Heureusement, tout le monde n’est pas d’accord avec ces états de fait. Si je reviens sur la question du numérique, bien des individus sachants ou non se sont saisi du problème et ont développé des alternatives. Ils ont monté des communautés, construits d’autres plateformes et établis des règles et des outils. Tout cela dans le but de sortir des logiques meurtrières. C’est vrai pour le numérique, c’est vrai pour le reste. Mais tous les individus ne peuvent que se saisir d’outils à leur portée, à leur niveau d’organisation. Penser et construire un outil qui dépasse ces limites demande des moyens astronomiques, à l’heure où des entités titanesques sont aux commandes. Des exceptions existent, mais c’est ce qu’elles demeurent. Des exceptions. Et leur portée s’en trouvera toujours limitée.

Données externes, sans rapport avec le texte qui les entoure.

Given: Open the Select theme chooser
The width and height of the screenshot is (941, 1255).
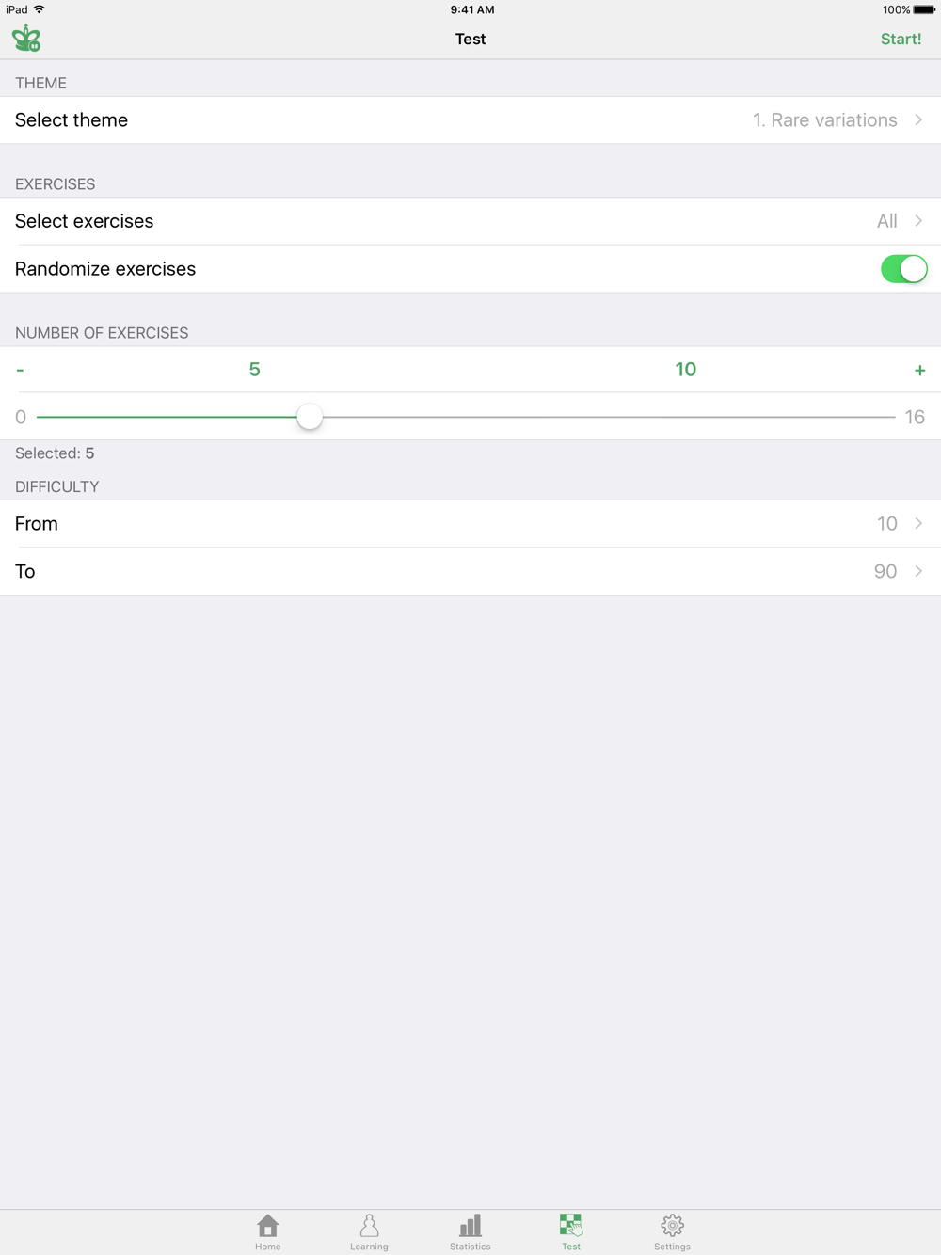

Alors le numérique continuera de diviser, on ne peut pas combler la fracture numérique quand on ne peut que mettre des pansements sur une plaie béante. Il ne faudrait pas seulement des moyens dans ce domaine, il faudrait cesser ce qui la provoque. Comme toujours on traite les symptomes mais pas la maladie. Et le numérique continuera de rassembler, les passionnés, les interpellés, les concernés. Les autres rassemblements, ceux des plateformes, ne sont que des manifestations sociales translatés du réel au virtuel. Mais plutôt que de se poser la question en plein vol, ou même quand l’avion est sur le point de s’écraser, peut être devrions nous prendre un temps de pause, lever les yeux jusqu’à un autre niveau d’organisation, et constater qui est responsable. Pour ma part, je ne croirai aucune déclaration qui ne prendra pas en compte cet état de fait avant toute chose. Je ne voterais plus pour quelqu’un qui ne fait pas de propositions sérieuses dans le sens des populations et contre ceux qui ont provoqué ce massacre quasi littéral.